## Краткое задание
Перепишите приведённые ниже записи, заменив во всех из них «Screen dimensions» на «Screen size». Всё остальное оставьте без изменений.

── Данные ──

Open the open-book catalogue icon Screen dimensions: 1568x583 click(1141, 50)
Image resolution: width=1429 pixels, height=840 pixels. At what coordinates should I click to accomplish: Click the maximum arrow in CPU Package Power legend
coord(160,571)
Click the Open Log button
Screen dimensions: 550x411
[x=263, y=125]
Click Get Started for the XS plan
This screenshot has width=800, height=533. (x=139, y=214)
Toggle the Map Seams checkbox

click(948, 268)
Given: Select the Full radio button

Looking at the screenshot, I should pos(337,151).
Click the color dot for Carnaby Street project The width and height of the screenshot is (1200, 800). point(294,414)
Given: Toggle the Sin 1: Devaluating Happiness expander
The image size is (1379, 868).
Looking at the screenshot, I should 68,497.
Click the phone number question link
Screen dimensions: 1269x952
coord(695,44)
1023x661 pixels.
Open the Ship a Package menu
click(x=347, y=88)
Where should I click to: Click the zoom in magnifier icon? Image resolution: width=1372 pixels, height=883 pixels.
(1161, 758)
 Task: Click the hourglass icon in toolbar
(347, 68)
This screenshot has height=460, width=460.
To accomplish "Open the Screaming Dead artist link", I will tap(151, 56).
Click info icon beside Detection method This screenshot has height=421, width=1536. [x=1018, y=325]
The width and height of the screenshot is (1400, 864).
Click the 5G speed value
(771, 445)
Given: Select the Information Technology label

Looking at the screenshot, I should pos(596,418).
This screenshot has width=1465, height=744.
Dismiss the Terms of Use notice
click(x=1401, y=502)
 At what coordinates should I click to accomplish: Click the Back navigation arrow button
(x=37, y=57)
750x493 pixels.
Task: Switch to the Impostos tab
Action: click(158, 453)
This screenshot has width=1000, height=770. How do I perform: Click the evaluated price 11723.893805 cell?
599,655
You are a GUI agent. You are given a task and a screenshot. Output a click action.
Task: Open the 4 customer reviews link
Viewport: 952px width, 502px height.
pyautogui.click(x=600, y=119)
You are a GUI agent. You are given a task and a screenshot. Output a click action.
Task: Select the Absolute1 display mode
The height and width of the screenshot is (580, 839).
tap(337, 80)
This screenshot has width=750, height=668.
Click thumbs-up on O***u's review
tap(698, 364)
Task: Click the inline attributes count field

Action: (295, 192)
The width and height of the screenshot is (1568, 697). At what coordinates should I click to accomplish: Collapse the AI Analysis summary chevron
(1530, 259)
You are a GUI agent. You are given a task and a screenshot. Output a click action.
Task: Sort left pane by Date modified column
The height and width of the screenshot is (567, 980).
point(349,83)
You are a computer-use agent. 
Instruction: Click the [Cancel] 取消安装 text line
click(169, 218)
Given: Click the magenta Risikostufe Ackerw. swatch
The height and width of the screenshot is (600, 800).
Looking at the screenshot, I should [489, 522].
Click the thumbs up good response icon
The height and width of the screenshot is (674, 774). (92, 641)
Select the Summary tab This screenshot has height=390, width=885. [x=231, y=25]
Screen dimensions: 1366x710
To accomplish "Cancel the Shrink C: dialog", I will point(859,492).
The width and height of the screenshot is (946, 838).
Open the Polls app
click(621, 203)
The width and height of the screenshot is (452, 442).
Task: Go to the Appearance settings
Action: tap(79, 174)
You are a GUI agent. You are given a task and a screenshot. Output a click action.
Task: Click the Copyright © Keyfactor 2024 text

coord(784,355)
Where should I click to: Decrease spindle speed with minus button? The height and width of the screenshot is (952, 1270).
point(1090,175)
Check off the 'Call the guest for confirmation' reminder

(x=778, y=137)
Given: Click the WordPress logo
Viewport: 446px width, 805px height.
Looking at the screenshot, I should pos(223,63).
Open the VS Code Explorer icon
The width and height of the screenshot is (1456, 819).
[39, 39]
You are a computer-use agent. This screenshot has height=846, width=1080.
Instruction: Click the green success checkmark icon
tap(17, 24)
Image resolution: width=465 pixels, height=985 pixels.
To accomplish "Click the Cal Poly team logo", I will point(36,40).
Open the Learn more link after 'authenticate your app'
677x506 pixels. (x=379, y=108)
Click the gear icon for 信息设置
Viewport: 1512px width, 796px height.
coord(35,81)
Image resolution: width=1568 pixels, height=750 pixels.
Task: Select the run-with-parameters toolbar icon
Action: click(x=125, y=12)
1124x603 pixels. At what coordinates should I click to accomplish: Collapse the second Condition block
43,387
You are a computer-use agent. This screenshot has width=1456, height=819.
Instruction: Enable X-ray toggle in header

───

## Ответ к заданию
Open the open-book catalogue icon Screen size: 1568x583 click(1141, 50)
Image resolution: width=1429 pixels, height=840 pixels. At what coordinates should I click to accomplish: Click the maximum arrow in CPU Package Power legend
coord(160,571)
Click the Open Log button
Screen size: 550x411
[x=263, y=125]
Click Get Started for the XS plan
This screenshot has width=800, height=533. (x=139, y=214)
Toggle the Map Seams checkbox

click(948, 268)
Given: Select the Full radio button

Looking at the screenshot, I should pos(337,151).
Click the color dot for Carnaby Street project The width and height of the screenshot is (1200, 800). point(294,414)
Given: Toggle the Sin 1: Devaluating Happiness expander
The image size is (1379, 868).
Looking at the screenshot, I should 68,497.
Click the phone number question link
Screen size: 1269x952
coord(695,44)
1023x661 pixels.
Open the Ship a Package menu
click(x=347, y=88)
Where should I click to: Click the zoom in magnifier icon? Image resolution: width=1372 pixels, height=883 pixels.
(1161, 758)
 Task: Click the hourglass icon in toolbar
(347, 68)
This screenshot has height=460, width=460.
To accomplish "Open the Screaming Dead artist link", I will tap(151, 56).
Click info icon beside Detection method This screenshot has height=421, width=1536. [x=1018, y=325]
The width and height of the screenshot is (1400, 864).
Click the 5G speed value
(771, 445)
Given: Select the Information Technology label

Looking at the screenshot, I should pos(596,418).
This screenshot has width=1465, height=744.
Dismiss the Terms of Use notice
click(x=1401, y=502)
 At what coordinates should I click to accomplish: Click the Back navigation arrow button
(x=37, y=57)
750x493 pixels.
Task: Switch to the Impostos tab
Action: click(158, 453)
This screenshot has width=1000, height=770. How do I perform: Click the evaluated price 11723.893805 cell?
599,655
You are a GUI agent. You are given a task and a screenshot. Output a click action.
Task: Open the 4 customer reviews link
Viewport: 952px width, 502px height.
pyautogui.click(x=600, y=119)
You are a GUI agent. You are given a task and a screenshot. Output a click action.
Task: Select the Absolute1 display mode
The height and width of the screenshot is (580, 839).
tap(337, 80)
This screenshot has width=750, height=668.
Click thumbs-up on O***u's review
tap(698, 364)
Task: Click the inline attributes count field

Action: (295, 192)
The width and height of the screenshot is (1568, 697). At what coordinates should I click to accomplish: Collapse the AI Analysis summary chevron
(1530, 259)
You are a GUI agent. You are given a task and a screenshot. Output a click action.
Task: Sort left pane by Date modified column
The height and width of the screenshot is (567, 980).
point(349,83)
You are a computer-use agent. 
Instruction: Click the [Cancel] 取消安装 text line
click(169, 218)
Given: Click the magenta Risikostufe Ackerw. swatch
The height and width of the screenshot is (600, 800).
Looking at the screenshot, I should [489, 522].
Click the thumbs up good response icon
The height and width of the screenshot is (674, 774). (92, 641)
Select the Summary tab This screenshot has height=390, width=885. [x=231, y=25]
Screen size: 1366x710
To accomplish "Cancel the Shrink C: dialog", I will point(859,492).
The width and height of the screenshot is (946, 838).
Open the Polls app
click(621, 203)
The width and height of the screenshot is (452, 442).
Task: Go to the Appearance settings
Action: tap(79, 174)
You are a GUI agent. You are given a task and a screenshot. Output a click action.
Task: Click the Copyright © Keyfactor 2024 text

coord(784,355)
Where should I click to: Decrease spindle speed with minus button? The height and width of the screenshot is (952, 1270).
point(1090,175)
Check off the 'Call the guest for confirmation' reminder

(x=778, y=137)
Given: Click the WordPress logo
Viewport: 446px width, 805px height.
Looking at the screenshot, I should pos(223,63).
Open the VS Code Explorer icon
The width and height of the screenshot is (1456, 819).
[39, 39]
You are a computer-use agent. This screenshot has height=846, width=1080.
Instruction: Click the green success checkmark icon
tap(17, 24)
Image resolution: width=465 pixels, height=985 pixels.
To accomplish "Click the Cal Poly team logo", I will point(36,40).
Open the Learn more link after 'authenticate your app'
677x506 pixels. (x=379, y=108)
Click the gear icon for 信息设置
Viewport: 1512px width, 796px height.
coord(35,81)
Image resolution: width=1568 pixels, height=750 pixels.
Task: Select the run-with-parameters toolbar icon
Action: click(x=125, y=12)
1124x603 pixels. At what coordinates should I click to accomplish: Collapse the second Condition block
43,387
You are a computer-use agent. This screenshot has width=1456, height=819.
Instruction: Enable X-ray toggle in header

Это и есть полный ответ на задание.